关键技术方法包括：1）构建双室三电极MEC系统，分别设定-0.6 V（非H₂生成）和-1.0 V（H₂生成）阴极电位；2）采用转录组学分析差异表达基因；3）基于基因组尺度代谢模型的通量平衡分析（FBA）；4）CRISPR-Cas9介导的vhtGAC基因敲除；5）电化学表征（CV、EIS、LSV）结合气相色谱监测代谢产物。

研究结果

MEC反应器性能比较
-0.6 V和-1.0 V反应器的甲烷产量分别达5.86±0.23和5.91±0.12 mmol，显著高于对照组（5.21±0.12 mmol）。

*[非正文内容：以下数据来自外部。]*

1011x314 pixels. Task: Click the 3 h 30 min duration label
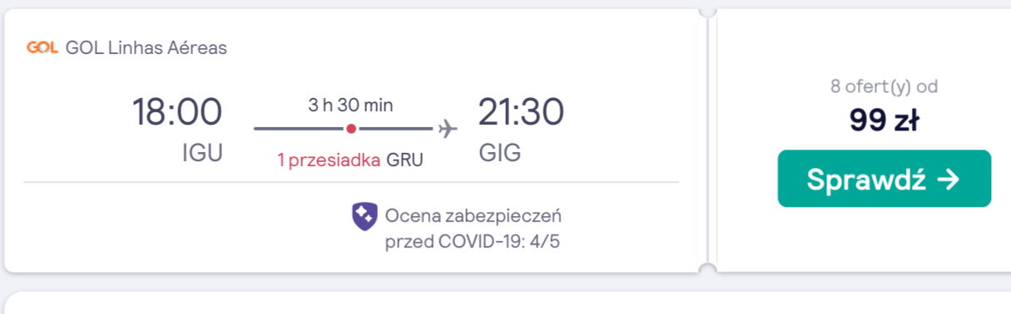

-0.6 V组未检测到H₂，但CO₂还原效率达24%，证实存在非H₂介导的电子传递途径。

电化学特性与微生物形态
LSV显示-0.6 V组电子摄取起始电位为-0.35 V，SEM证实该组阴极生物膜更致密。CV在-0.6 V处出现CO₂还原峰，EIS显示其内阻（R₁+R₂）比-1.0 V组低42%。

转录组分析揭示Vht氢化酶作用
-0.6 V组中vhtABCD基因表达量较对照组高3.4倍（p<4.8×10^-8），同时frhADGB（胞内氢循环相关）表达上调。Fpo脱氢酶基因表达量始终低于中位数，排除其主要作用。

通量平衡分析与分子对接
FBA显示Vht缺失时Fpo通路通量从0升至1（最大约束值）。分子对接证实VhtA亚基酪氨酸残基与电极形成π-π相互作用（距离3.4 ?），具备DET结构基础。

vhtGAC敲除验证
△vhtGAC菌株在-0.6 V条件下生长延迟48小时，但最终甲烷产量与野生型相当（5.60±0.08 vs 5.88±0.12 mmol），RT-qPCR显示fpoD表达上调2.3倍，印证FBA预测的代偿机制。

结论与意义
该研究首次阐明M. barkeri通过Vht氢化酶实现阴极直接电子摄取的分子机制，突破了对古菌电活性认识的局限。发现当Vht缺失时，菌株可激活Fpo脱氢酶替代通路维持电子传递，这种代谢灵活性为工程菌株构建提供了新思路。研究成果不仅深化了对厌氧消化系统中微生物电化学过程的理解，更为设计高效生物电化学产甲烷系统提供了理论支撑，对推动废弃物能源化利用和碳中和目标实现具有重要实践价值。